# Work item
A faithful copy of the entire listing is what is needed.

•••••

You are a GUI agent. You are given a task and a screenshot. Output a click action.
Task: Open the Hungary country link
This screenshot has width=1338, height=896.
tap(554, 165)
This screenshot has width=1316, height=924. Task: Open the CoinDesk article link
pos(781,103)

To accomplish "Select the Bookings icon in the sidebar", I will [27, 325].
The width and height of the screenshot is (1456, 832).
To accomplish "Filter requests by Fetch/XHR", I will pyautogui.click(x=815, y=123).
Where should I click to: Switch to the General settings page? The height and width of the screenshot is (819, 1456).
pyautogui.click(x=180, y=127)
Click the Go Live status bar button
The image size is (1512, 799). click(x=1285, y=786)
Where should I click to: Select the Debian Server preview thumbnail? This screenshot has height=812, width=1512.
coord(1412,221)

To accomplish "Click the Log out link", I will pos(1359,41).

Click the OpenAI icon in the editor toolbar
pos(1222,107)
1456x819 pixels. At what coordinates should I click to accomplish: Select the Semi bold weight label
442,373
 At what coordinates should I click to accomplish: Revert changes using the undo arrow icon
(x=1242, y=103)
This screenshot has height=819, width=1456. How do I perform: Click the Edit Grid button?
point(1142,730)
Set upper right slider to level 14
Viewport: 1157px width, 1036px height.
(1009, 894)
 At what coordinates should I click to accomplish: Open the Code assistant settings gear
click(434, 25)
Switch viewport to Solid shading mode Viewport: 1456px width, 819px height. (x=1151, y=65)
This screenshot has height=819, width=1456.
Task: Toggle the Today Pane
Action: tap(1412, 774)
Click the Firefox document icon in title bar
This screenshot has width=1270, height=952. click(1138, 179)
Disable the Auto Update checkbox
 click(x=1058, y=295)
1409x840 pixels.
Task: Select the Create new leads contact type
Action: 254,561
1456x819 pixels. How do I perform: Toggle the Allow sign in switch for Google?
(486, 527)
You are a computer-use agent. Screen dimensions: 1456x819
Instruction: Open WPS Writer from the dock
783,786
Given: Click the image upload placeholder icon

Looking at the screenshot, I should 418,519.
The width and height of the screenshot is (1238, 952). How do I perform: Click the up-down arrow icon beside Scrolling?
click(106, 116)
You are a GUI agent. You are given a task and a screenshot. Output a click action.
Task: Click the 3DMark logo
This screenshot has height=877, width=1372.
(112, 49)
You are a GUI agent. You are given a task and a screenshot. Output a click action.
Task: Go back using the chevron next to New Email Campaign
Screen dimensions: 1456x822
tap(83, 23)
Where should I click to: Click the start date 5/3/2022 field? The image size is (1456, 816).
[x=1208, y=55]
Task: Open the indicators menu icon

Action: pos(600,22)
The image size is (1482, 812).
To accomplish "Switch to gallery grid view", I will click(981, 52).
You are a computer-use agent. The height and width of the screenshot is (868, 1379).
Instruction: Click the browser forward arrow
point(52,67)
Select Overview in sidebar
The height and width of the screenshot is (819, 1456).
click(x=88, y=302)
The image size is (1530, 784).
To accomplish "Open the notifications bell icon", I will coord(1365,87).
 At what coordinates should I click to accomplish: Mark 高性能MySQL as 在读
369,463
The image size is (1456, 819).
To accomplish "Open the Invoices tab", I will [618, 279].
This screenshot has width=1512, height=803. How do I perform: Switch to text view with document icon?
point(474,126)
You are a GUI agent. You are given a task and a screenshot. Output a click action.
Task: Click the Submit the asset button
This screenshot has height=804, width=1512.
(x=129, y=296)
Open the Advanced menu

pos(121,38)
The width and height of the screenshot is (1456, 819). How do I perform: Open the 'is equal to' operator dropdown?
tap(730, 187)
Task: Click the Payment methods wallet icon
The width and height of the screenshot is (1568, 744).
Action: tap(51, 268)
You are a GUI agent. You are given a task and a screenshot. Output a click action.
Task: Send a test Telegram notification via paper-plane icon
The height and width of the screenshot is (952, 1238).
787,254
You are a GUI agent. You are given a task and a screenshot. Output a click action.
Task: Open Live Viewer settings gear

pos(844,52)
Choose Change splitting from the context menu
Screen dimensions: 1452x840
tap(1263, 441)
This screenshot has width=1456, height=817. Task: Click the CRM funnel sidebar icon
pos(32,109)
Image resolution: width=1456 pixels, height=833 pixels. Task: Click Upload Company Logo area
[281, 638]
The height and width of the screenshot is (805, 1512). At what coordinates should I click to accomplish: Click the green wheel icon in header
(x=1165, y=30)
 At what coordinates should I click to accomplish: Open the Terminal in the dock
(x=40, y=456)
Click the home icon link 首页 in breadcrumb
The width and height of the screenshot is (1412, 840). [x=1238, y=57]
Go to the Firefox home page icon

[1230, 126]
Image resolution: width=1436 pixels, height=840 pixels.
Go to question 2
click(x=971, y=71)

•••••

# Written answer
You are a GUI agent. You are given a task and a screenshot. Output a click action.
Task: Open the Hungary country link
This screenshot has width=1338, height=896.
tap(554, 165)
This screenshot has width=1316, height=924. Task: Open the CoinDesk article link
pos(781,103)

To accomplish "Select the Bookings icon in the sidebar", I will [27, 325].
The width and height of the screenshot is (1456, 832).
To accomplish "Filter requests by Fetch/XHR", I will pyautogui.click(x=815, y=123).
Where should I click to: Switch to the General settings page? The height and width of the screenshot is (819, 1456).
pyautogui.click(x=180, y=127)
Click the Go Live status bar button
The image size is (1512, 799). click(x=1285, y=786)
Where should I click to: Select the Debian Server preview thumbnail? This screenshot has height=812, width=1512.
coord(1412,221)

To accomplish "Click the Log out link", I will pos(1359,41).

Click the OpenAI icon in the editor toolbar
pos(1222,107)
1456x819 pixels. At what coordinates should I click to accomplish: Select the Semi bold weight label
442,373
 At what coordinates should I click to accomplish: Revert changes using the undo arrow icon
(x=1242, y=103)
This screenshot has height=819, width=1456. How do I perform: Click the Edit Grid button?
point(1142,730)
Set upper right slider to level 14
Viewport: 1157px width, 1036px height.
(1009, 894)
 At what coordinates should I click to accomplish: Open the Code assistant settings gear
click(434, 25)
Switch viewport to Solid shading mode Viewport: 1456px width, 819px height. (x=1151, y=65)
This screenshot has height=819, width=1456.
Task: Toggle the Today Pane
Action: tap(1412, 774)
Click the Firefox document icon in title bar
This screenshot has width=1270, height=952. click(1138, 179)
Disable the Auto Update checkbox
 click(x=1058, y=295)
1409x840 pixels.
Task: Select the Create new leads contact type
Action: 254,561
1456x819 pixels. How do I perform: Toggle the Allow sign in switch for Google?
(486, 527)
You are a computer-use agent. Screen dimensions: 1456x819
Instruction: Open WPS Writer from the dock
783,786
Given: Click the image upload placeholder icon

Looking at the screenshot, I should 418,519.
The width and height of the screenshot is (1238, 952). How do I perform: Click the up-down arrow icon beside Scrolling?
click(106, 116)
You are a GUI agent. You are given a task and a screenshot. Output a click action.
Task: Click the 3DMark logo
This screenshot has height=877, width=1372.
(112, 49)
You are a GUI agent. You are given a task and a screenshot. Output a click action.
Task: Go back using the chevron next to New Email Campaign
Screen dimensions: 1456x822
tap(83, 23)
Where should I click to: Click the start date 5/3/2022 field? The image size is (1456, 816).
[x=1208, y=55]
Task: Open the indicators menu icon

Action: pos(600,22)
The image size is (1482, 812).
To accomplish "Switch to gallery grid view", I will click(981, 52).
You are a computer-use agent. The height and width of the screenshot is (868, 1379).
Instruction: Click the browser forward arrow
point(52,67)
Select Overview in sidebar
The height and width of the screenshot is (819, 1456).
click(x=88, y=302)
The image size is (1530, 784).
To accomplish "Open the notifications bell icon", I will coord(1365,87).
 At what coordinates should I click to accomplish: Mark 高性能MySQL as 在读
369,463
The image size is (1456, 819).
To accomplish "Open the Invoices tab", I will [618, 279].
This screenshot has width=1512, height=803. How do I perform: Switch to text view with document icon?
point(474,126)
You are a GUI agent. You are given a task and a screenshot. Output a click action.
Task: Click the Submit the asset button
This screenshot has height=804, width=1512.
(x=129, y=296)
Open the Advanced menu

pos(121,38)
The width and height of the screenshot is (1456, 819). How do I perform: Open the 'is equal to' operator dropdown?
tap(730, 187)
Task: Click the Payment methods wallet icon
The width and height of the screenshot is (1568, 744).
Action: tap(51, 268)
You are a GUI agent. You are given a task and a screenshot. Output a click action.
Task: Send a test Telegram notification via paper-plane icon
The height and width of the screenshot is (952, 1238).
787,254
You are a GUI agent. You are given a task and a screenshot. Output a click action.
Task: Open Live Viewer settings gear

pos(844,52)
Choose Change splitting from the context menu
Screen dimensions: 1452x840
tap(1263, 441)
This screenshot has width=1456, height=817. Task: Click the CRM funnel sidebar icon
pos(32,109)
Image resolution: width=1456 pixels, height=833 pixels. Task: Click Upload Company Logo area
[281, 638]
The height and width of the screenshot is (805, 1512). At what coordinates should I click to accomplish: Click the green wheel icon in header
(x=1165, y=30)
 At what coordinates should I click to accomplish: Open the Terminal in the dock
(x=40, y=456)
Click the home icon link 首页 in breadcrumb
The width and height of the screenshot is (1412, 840). [x=1238, y=57]
Go to the Firefox home page icon

[1230, 126]
Image resolution: width=1436 pixels, height=840 pixels.
Go to question 2
click(x=971, y=71)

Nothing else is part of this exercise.